### Document excerpt
◆ ◆ ◆ ◆ ◆ ◆ ◆

Personal

“No, don’t throw me a burger.”

from: http://www.polyvore.com/
Too funny.
from: http://www.polyvore.com/

You know when you’re walking around in a store and a stranger thinks that it’s completely normal to walk up to you and say, “Wow, you need to gain weight,” and you’re so taken aback that it only registers later on that that was an insult. Yes, ill-informed stranger, an insult.

If you walked up to an overweight person and said, “Wow, you need to lose weight,” wouldn’t that be an insult? So why is it OK to say those things to an underweight person?

I’ve been called too skinny, skeletal, anorexic, and, my personal worst, malnourished. People who tell me these things say it as though I don’t know what my body looks like. FYI, I own a mirror. And I happen to like my body.

Not only do people I barely know feel that it’s OK to tell me to eat, [which I do because otherwise I’d be dead] those who do know me wonder where the food goes to because, ironically, I eat a lot.

So where does the food go? A humored response I like to give, because I feel that it kills two birds with one stone, is that it goes to my lips. That way my response pokes fun at my big lips and my tiny frame. And yes, I do find it funny at times but it’s gotten to be a little much because nowadays people I barely know ask me, “You’re too thin, how will you have babies?”

◆ ◆ ◆ ◆ ◆ ◆ ◆

Stored items
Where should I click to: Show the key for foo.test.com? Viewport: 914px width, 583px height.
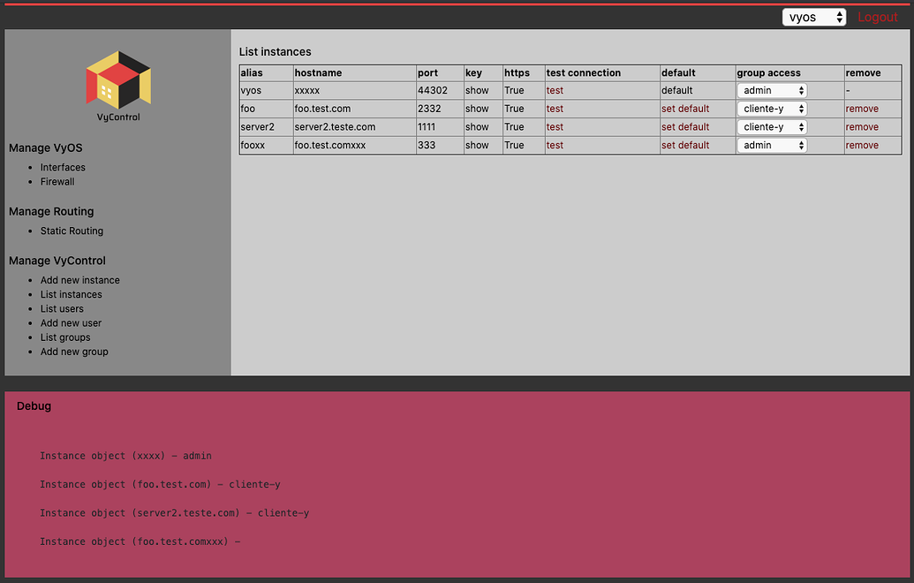[476, 108]
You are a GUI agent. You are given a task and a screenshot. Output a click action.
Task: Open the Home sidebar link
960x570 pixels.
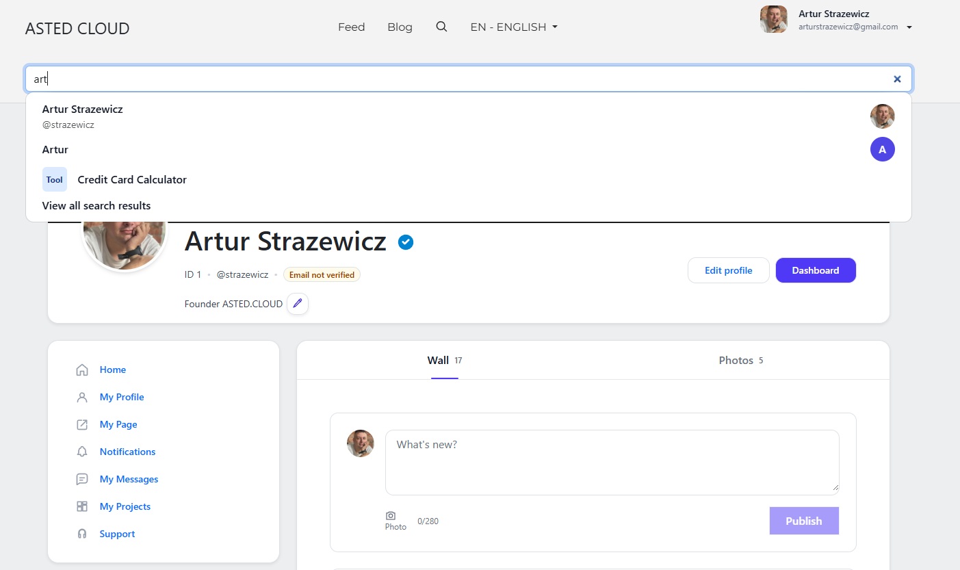112,370
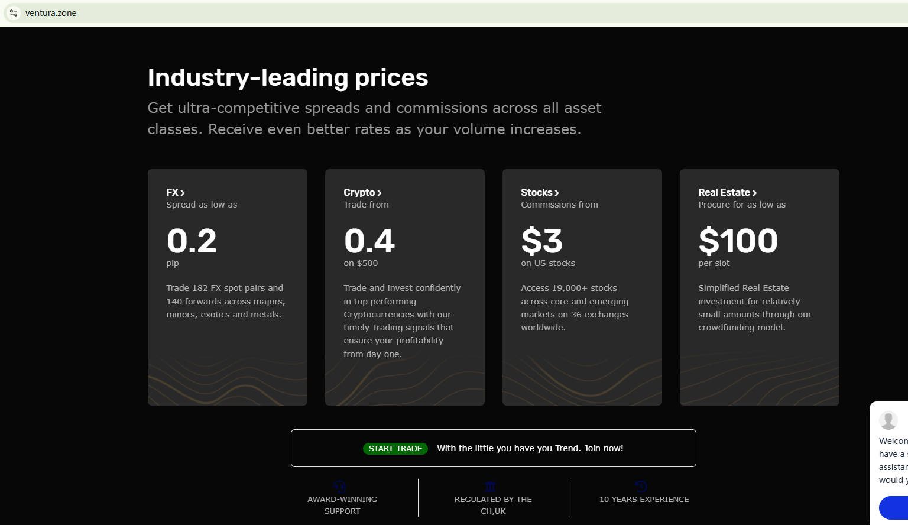Click the site info icon in address bar
Viewport: 908px width, 525px height.
coord(14,13)
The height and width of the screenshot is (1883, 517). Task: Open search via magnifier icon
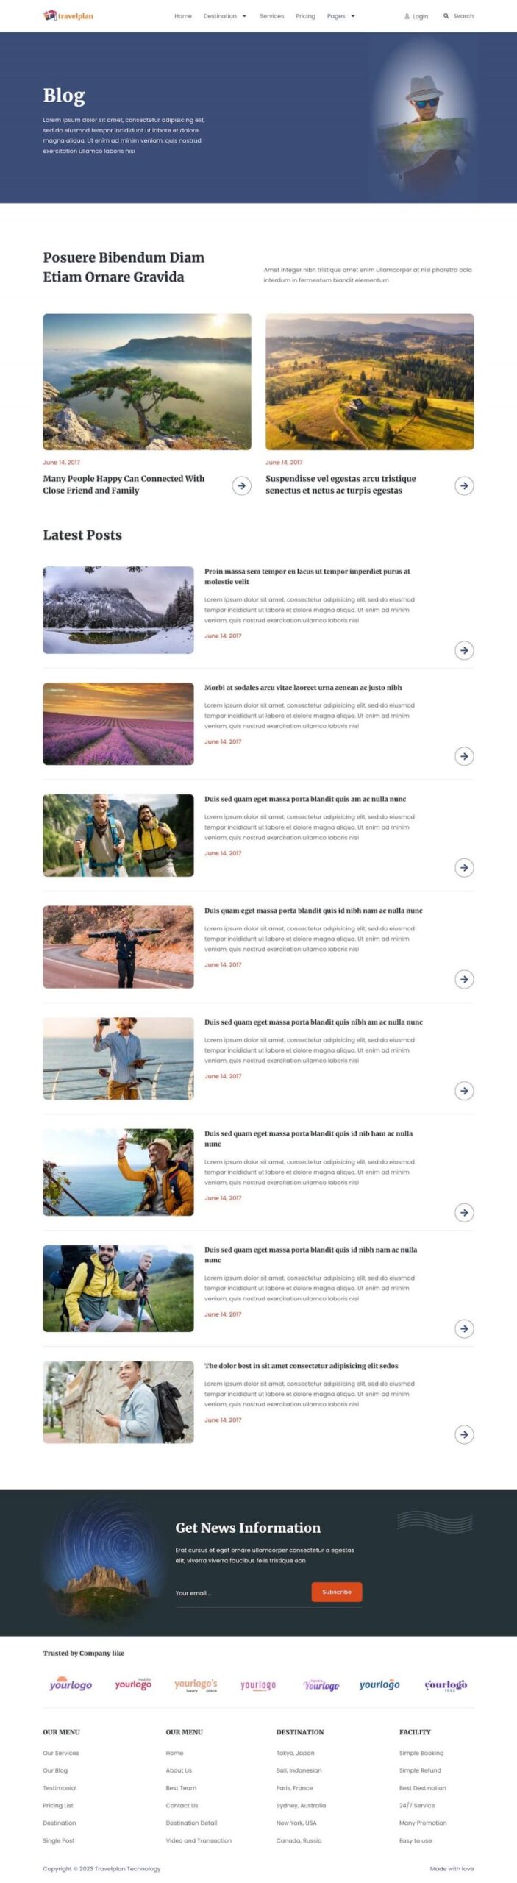[446, 15]
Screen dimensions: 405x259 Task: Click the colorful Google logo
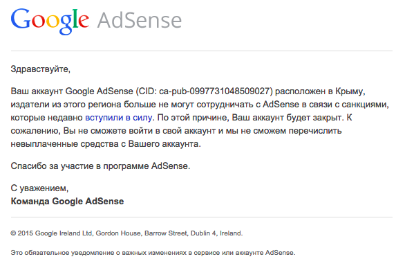point(50,21)
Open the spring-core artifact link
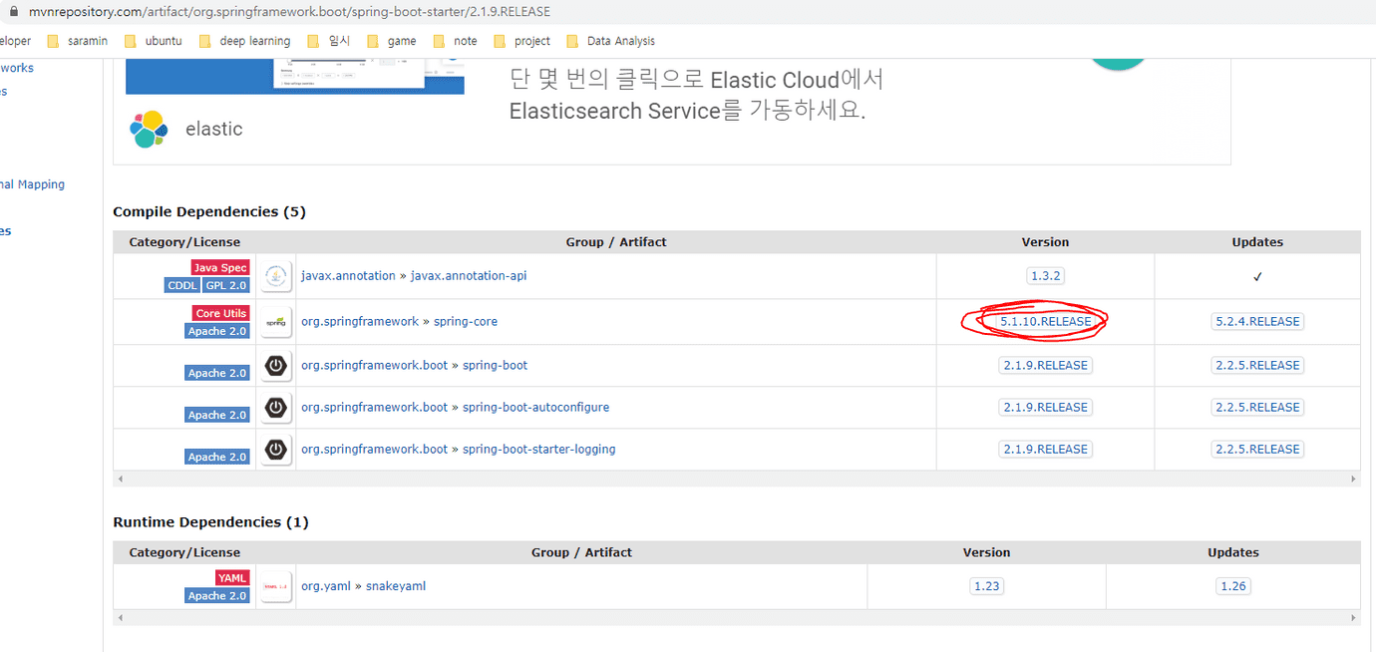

◆ ◆ ◆ ◆ ◆ ◆ ◆

### About this exercise
Please repeat everything in the post about remarks on being underweight, from "You know when" down to "I eat a lot.".

### Final answer
You know when you’re walking around in a store and a stranger thinks that it’s completely normal to walk up to you and say, “Wow, you need to gain weight,” and you’re so taken aback that it only registers later on that that was an insult. Yes, ill-informed stranger, an insult.

If you walked up to an overweight person and said, “Wow, you need to lose weight,” wouldn’t that be an insult? So why is it OK to say those things to an underweight person?

I’ve been called too skinny, skeletal, anorexic, and, my personal worst, malnourished. People who tell me these things say it as though I don’t know what my body looks like. FYI, I own a mirror. And I happen to like my body.

Not only do people I barely know feel that it’s OK to tell me to eat, [which I do because otherwise I’d be dead] those who do know me wonder where the food goes to because, ironically, I eat a lot.